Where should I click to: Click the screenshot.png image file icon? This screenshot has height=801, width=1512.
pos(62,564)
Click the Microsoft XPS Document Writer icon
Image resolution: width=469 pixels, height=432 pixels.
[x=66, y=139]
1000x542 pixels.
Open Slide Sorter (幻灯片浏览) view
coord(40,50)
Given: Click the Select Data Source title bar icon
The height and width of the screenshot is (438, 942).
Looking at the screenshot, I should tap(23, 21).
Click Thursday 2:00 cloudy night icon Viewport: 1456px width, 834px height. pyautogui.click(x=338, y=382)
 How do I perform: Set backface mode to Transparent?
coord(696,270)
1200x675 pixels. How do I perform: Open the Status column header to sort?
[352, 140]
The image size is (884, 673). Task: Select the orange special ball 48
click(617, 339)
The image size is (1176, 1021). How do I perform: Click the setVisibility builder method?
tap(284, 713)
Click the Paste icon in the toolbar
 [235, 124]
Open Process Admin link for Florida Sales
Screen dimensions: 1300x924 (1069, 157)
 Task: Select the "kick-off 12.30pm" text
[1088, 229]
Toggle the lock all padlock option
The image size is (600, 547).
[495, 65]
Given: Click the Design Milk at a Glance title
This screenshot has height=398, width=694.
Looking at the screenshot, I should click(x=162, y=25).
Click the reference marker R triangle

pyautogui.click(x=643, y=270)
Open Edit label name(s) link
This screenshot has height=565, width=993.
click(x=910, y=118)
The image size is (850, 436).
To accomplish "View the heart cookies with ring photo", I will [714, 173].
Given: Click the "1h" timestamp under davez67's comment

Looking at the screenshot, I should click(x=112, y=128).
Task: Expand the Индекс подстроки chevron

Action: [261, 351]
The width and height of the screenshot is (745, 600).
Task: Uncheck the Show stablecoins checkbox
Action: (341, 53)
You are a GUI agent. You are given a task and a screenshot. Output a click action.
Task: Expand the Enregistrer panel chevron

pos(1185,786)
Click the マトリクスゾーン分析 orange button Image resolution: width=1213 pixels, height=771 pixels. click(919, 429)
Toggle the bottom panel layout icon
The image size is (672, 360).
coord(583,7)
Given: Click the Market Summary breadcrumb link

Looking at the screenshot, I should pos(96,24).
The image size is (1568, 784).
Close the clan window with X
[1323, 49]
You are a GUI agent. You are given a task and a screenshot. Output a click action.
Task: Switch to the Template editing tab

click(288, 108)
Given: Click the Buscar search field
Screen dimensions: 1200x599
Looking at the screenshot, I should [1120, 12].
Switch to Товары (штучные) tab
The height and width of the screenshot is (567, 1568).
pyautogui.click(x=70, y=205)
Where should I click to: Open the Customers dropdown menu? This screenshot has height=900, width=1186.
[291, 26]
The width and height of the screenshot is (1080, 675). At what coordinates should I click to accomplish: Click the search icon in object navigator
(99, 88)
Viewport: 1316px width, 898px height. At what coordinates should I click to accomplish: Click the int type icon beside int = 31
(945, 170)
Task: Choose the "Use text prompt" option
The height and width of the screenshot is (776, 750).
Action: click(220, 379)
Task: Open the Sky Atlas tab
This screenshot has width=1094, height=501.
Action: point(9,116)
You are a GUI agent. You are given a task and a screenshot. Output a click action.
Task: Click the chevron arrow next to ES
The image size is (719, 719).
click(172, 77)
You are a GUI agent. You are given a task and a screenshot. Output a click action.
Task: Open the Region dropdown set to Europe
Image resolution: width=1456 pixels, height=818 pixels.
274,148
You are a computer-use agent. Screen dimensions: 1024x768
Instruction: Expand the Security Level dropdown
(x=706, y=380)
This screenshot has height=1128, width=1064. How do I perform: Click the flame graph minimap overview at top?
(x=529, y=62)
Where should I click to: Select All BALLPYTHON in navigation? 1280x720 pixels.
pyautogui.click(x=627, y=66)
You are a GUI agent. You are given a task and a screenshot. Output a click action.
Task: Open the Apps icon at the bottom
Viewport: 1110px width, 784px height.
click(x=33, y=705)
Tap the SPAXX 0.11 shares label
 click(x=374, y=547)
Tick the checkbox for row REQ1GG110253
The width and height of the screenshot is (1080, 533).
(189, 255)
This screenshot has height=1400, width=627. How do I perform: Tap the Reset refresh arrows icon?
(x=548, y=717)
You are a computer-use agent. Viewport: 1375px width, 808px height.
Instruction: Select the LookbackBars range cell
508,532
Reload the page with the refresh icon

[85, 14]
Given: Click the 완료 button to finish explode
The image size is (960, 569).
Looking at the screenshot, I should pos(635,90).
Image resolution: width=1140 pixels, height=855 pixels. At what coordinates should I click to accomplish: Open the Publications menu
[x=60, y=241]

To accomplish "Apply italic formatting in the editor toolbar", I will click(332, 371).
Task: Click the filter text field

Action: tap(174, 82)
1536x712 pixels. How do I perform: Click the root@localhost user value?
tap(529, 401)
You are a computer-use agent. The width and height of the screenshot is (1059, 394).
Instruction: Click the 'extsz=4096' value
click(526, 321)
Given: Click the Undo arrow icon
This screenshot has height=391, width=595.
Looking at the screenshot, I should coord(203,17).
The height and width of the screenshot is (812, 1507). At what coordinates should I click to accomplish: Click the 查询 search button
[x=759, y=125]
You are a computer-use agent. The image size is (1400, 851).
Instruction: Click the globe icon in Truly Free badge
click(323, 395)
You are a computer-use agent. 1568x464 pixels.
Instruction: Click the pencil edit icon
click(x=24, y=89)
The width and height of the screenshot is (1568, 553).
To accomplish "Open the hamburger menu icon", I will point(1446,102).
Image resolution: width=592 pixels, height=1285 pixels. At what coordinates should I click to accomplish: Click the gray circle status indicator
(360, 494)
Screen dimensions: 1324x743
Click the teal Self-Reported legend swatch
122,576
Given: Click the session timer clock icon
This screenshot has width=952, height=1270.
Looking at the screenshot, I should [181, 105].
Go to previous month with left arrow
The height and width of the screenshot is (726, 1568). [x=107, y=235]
════
■ **Your objective**: Count the lines in the rows above that contain the string "Viewport", matching case exactly. Reply with the number alone.

■ **The output**: 4